Hated it and yet loved it too. Enjoyed it in part and echoed that enjoyment to match the bleak despair. Feeling the tension mount in her loins, the hardening of her nipples as she sang of blood and pain; a sexual stimulus matched by the disgust of those who warred against the helpless. A contradiction of civilized mind and primitive nature which created, for her, a vibrant excitement. Often she ended the Interlude shuddering in orgasm.
But not this time. Now she controlled her emotions, resisting the impulse to yield to the spell of the tonal and musical magic, projecting, aiming the notes like bullets at her audience. As the last rose to hang quivering like a scream, to end with the impact of a fist, she bowed, hair cascading to mound on the floor, one long thigh exposed to gleam in the subdued light, the lines of her back illuminated by the spotlight which had shone throughout her performance.

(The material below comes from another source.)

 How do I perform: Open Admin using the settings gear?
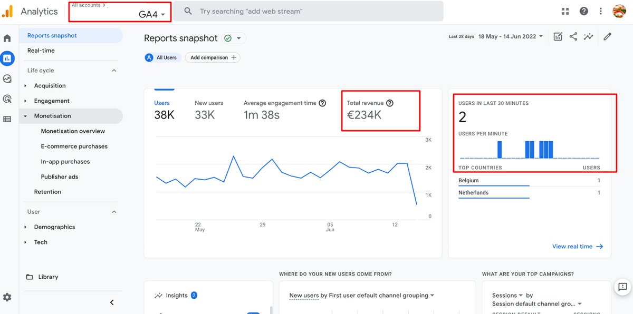[x=7, y=297]
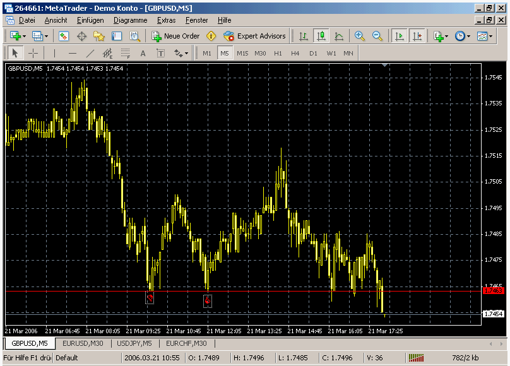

And again the room quivered to the thunder of applause.
“My dear!” Yunus rose to greet her as she neared the table. “You were wonderful! Superb!”

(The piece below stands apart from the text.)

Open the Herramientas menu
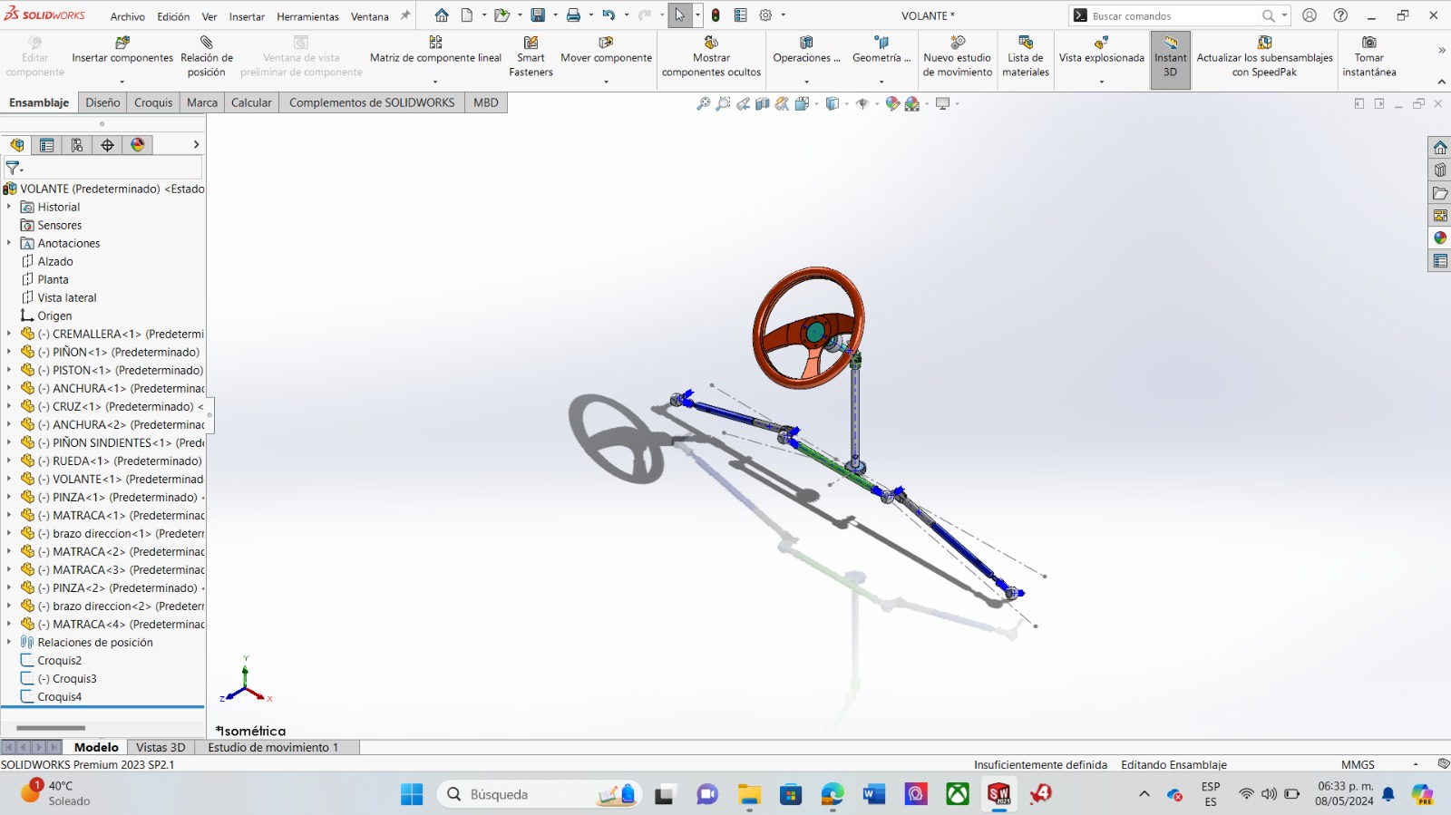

He was gratified, basking in the adulation given by the others to his toy. A matter of pride, equal to that felt by the owner of a winning horse, the possessor of an intelligent dog. And yet, as he touched her, she felt that there could be something more. A tenderness. A regard. Surely she must mean more to him than a voice to beguile his guests?
Then Khan Barrocca said, “Yunus, I offer ten thousand kren for her contract.”
“Only ten?” Yunus shrugged. “You aim too low, my friend.”
“A hundred!” Young Chole gulped, recognizing his temerity. “A hundred thousand, Yunus!”
She waited for him to reject the offer, to make it plain to all that he regarded her as beyond price. Instead he said, musingly, “You tempt me, Chole. A hundred, you say?”
“Yes.”
“And you have it?” He smiled at the other’s hesitation, “No? Well, approach me again when you do.”
The smile had betrayed his nature, it had held more cruelty than amusement and it had not been kind to have made sport of the boy. Yet the offer, if nothing else, had restored some of her lost confidence. Why need she be so dependent on Yunus Ambalo? She was unique while he was but one of many—a fact she had tended to forget.
“No, my dear,” he said quietly, and it was as if he’d read her mind. “I am not to be discarded so easily. You must remember that it is I who own your contract. It is to me you are indebted.”
She said, bitterly, “Could I ever forget it?”